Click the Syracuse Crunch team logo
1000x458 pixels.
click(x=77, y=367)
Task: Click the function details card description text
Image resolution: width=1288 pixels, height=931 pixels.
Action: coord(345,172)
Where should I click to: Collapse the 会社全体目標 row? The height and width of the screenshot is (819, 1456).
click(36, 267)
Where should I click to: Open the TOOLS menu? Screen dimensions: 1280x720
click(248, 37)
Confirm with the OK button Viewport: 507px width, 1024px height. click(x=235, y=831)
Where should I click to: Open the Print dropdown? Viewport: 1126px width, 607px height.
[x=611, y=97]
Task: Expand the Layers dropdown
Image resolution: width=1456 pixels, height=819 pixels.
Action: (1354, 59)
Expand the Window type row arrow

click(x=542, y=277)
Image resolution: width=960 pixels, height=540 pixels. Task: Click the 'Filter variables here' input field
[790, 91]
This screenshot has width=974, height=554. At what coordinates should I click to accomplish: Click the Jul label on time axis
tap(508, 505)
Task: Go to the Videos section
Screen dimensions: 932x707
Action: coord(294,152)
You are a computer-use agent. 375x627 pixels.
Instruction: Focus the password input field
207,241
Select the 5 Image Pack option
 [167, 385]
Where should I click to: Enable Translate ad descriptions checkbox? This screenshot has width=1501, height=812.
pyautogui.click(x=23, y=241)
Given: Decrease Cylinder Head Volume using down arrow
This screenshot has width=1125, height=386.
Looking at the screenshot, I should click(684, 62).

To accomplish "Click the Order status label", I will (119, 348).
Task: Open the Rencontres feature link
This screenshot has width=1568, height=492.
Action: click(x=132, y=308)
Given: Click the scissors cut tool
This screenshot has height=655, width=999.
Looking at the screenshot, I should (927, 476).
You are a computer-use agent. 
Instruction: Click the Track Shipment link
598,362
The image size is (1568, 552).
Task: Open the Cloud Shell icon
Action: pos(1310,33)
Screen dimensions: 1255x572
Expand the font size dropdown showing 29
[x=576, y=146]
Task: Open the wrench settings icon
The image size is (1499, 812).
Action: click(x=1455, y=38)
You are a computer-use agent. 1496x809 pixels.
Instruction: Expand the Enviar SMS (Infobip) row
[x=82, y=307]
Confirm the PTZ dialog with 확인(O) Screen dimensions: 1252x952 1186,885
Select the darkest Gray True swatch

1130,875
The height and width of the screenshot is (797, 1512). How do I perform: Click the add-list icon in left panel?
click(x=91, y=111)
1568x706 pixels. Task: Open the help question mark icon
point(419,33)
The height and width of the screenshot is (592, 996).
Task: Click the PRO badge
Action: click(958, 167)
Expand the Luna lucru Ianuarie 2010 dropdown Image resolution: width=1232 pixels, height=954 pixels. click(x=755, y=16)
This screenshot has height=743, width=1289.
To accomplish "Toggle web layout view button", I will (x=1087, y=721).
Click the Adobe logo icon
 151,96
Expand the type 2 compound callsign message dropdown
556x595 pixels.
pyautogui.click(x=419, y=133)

:::

Put the stretch of entries from the line containing "Task: Open the wrench settings icon" through the end of the entries into a numbered list, one line per item and blank lines left out.

1. Task: Open the wrench settings icon
2. The image size is (1499, 812).
3. Action: click(x=1455, y=38)
4. You are a computer-use agent. 1496x809 pixels.
5. Instruction: Expand the Enviar SMS (Infobip) row
6. [x=82, y=307]
7. Confirm the PTZ dialog with 확인(O) Screen dimensions: 1252x952 1186,885
8. Select the darkest Gray True swatch
9. 1130,875
10. The height and width of the screenshot is (797, 1512). How do I perform: Click the add-list icon in left panel?
11. click(x=91, y=111)
12. 1568x706 pixels. Task: Open the help question mark icon
13. point(419,33)
14. The height and width of the screenshot is (592, 996).
15. Task: Click the PRO badge
16. Action: click(958, 167)
17. Expand the Luna lucru Ianuarie 2010 dropdown Image resolution: width=1232 pixels, height=954 pixels. click(x=755, y=16)
18. This screenshot has height=743, width=1289.
19. To accomplish "Toggle web layout view button", I will (x=1087, y=721).
20. Click the Adobe logo icon
21.  151,96
22. Expand the type 2 compound callsign message dropdown
23. 556x595 pixels.
24. pyautogui.click(x=419, y=133)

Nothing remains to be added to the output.